Non si può certo dire che Ermanno Rea – scrittore, giornalista e fotografo – usi la memoria per sbarcare in paesi ed epoche non situate nel tempo e nello spazio. Nella sua casa romana dove lo incontriamo, Napoli, la sua città, è ovunque. Da quella del fatalismo quasi mistico di chi vive all’ombra della ‘montagna vivente’, immortalata nelle vecchie stampe delle eruzioni appese alle pareti, a quella della straordinaria tradizione liberale partenopea incarnata da Spaventa e Croce, le cui opere dominano incontrastate gli scaffali della sua libreria. Ma soprattutto senti che è lì appena lo sguardo cade sulle scatole meticolosamente archiviate che contengono fotografie, nastri, ritagli di giornali, quaderni di appunti accumulati nel corso di quegli anni difficili e tormentati del dopoguerra. Memorie, individuali e collettive. Testimonianze. Cronache. Ricordi sfuggiti all’oblio. Pensieri che si collocano all’incrocio tra finzione letteraria e verità storica, inchiesta e invenzione, e ripercorsi nelle linee oblique che il tempo traccia e, insieme, cancella. I romanzi di Ermanno Rea nascono in fondo tutti da questi immensi serbatoi. Animati dall’urgenza, scrupolosa e inossidabile, di non licenziare la complessità irriducibile delle cose e dei fatti con schematiche semplificazioni.
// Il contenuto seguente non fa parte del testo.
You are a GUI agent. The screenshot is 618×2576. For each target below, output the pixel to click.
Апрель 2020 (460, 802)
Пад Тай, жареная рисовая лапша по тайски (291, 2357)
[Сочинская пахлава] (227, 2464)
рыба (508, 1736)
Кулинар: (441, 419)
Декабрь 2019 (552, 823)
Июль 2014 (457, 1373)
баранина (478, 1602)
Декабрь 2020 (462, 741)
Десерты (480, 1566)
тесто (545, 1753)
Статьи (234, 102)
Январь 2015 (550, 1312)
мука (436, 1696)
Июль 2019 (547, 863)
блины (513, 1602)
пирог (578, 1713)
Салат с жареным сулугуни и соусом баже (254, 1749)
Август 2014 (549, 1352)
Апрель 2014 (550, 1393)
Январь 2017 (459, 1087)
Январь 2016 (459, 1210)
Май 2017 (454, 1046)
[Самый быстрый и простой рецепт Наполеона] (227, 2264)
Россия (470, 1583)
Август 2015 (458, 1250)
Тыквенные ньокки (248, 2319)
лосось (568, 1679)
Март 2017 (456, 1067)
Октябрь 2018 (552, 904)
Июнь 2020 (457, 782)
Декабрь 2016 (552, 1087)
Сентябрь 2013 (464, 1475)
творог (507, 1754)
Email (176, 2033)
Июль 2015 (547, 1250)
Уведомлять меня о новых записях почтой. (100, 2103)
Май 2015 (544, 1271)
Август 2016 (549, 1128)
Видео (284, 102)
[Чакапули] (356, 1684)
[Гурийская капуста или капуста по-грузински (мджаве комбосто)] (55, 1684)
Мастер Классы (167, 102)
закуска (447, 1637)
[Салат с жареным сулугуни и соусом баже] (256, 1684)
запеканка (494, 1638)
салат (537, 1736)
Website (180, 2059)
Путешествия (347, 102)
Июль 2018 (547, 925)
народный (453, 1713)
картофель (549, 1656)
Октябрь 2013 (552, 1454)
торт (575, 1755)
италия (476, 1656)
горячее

Ma anche dal desiderio di riportare in superficie i misteri, magmatici e brucianti, di un paese incline alle rimozioni. Eppure, ci dice sorridendo prima che la nostra conversazione inizi, “a volte accade, quasi sempre, in realtà, che il passato venga improvvisamente resuscitato, stanato. Che il presente vi si intrufoli senza svuotarlo. Che si apra uno spazio nuovo, dove il presente ritorna a produrre storia e futuro”.

Può disorientare, l’incredibile manutenzione e cura che Rea dedica alla sua macchina del tempo, senza mai isolarsi dal presente. E’ una sorta di prezioso prisma luminoso da maneggiare con prudenza e talento, e che incanta.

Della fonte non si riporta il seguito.